The first year that I listened to this song, I didn’t really hear it, and so I didn’t give it credit. It was only recently, coincident to a time when I’ve had to learn how to take responsibility for myself in relationships, that it came on Pandora in the middle of the workday and I really heard the damn song. I fucking love this song; I need this song. Five years ago an unhealthy, doomed relationship ended, and I was so hurt and confused that I became determined to live by righteous anger, even if it killed me. For almost five years I was afraid to let myself see my own mistakes. A man said, straight to my face, very early on, “I am a psychopath, and you should not trust me.” He isn’t a psychopath, but I should not have willfully ignored whatever it was that he was expressing in that utterance. At one point I realized the right thing to do and ended it, but he worked to win me back solely because I was the only woman who had ever broken up with him (I still am, I think), and I couldn’t commit to my original decision, so things continued and got worse until they went up in flames. I was willful and blind and I threw myself headfirst into a situation that was sick, and progressively so. I made a lot of mistakes, and it took five years for me to be okay with that, to find peace in the fact that though I think everybody deserves one, not everybody gets an explanation/conversation/acknowledgement/apology, and you can, indeed, get on with your life without receiving one.

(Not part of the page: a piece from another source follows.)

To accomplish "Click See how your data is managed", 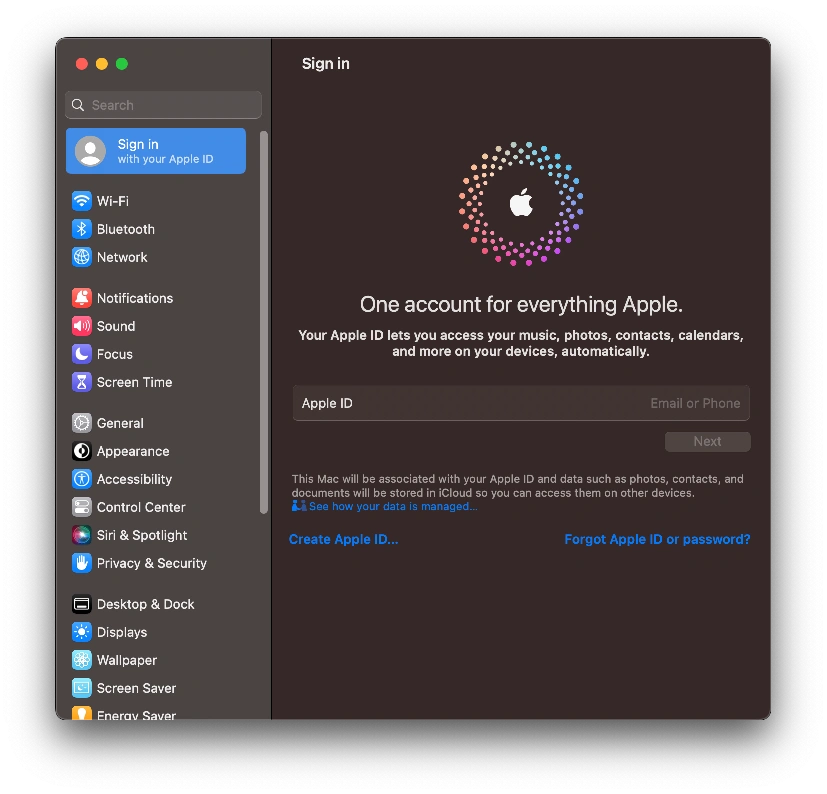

For whatever non-reason, almost immediately after I realized that I had it in me to forgive and not look back, I got a message from him on social media that implied that he was interested in making things right. I was shocked to hear from him, then pissed to hear from him, then I was sad and vulnerable to hear from him. He didn’t say much, and I don’t think more is forthcoming, honestly. I learned a while ago to live without closure, so I know I can do so, but a part of me will always and reflexively open my fist for a gesture of kindness from the men who acted out on me, and sure, maybe that’s fucked up. Sure.
I gave my best friend the rundown just now and immediately felt ashamed that I had this story to share at all, that this person existed in my thoughts anymore in any way/shape/form and that I was even thinking of engaging, if only in a removed, civil manner. I struggle a lot with admitting to the people who’ve seen me through hell that my life isn’t always on the linear upswing, that my past and I are not so far apart as I would like. What the hell do I expect people to say? Sometimes I feel like I’m 95% reassurance that I’m not doing something totally incomprehensible and 5% story-bombs. I have to share it, though, because I was trying to pretend I didn’t have to and it wasn’t working. No one can do the work of protecting me from that sickness better than I can, it turns out. (So, here’s a blog post!)
My last therapist, who I love the hell out of and who really loved the hell out of me, said this once: “One day, you will learn to forgive yourself.” I got pissed at him, the kind where I couldn’t address it. What do I have to forgive MYSELF for? God. Men! But he was, as with most things, right on.
I have a hunch this guy isn’t going to use the email address I gave him (the next day, he deleted the message he’d sent me), which saddens me, but not for the same reasons as before, not at all. I now know the thought of facing me really scared him then; maybe it still does. The sad part is, I guess, that I’d already forgiven him, because I had a need to forgive. The sad part is that he didn’t even have to ask, though these days I’m thinking it’s possible that he has a need.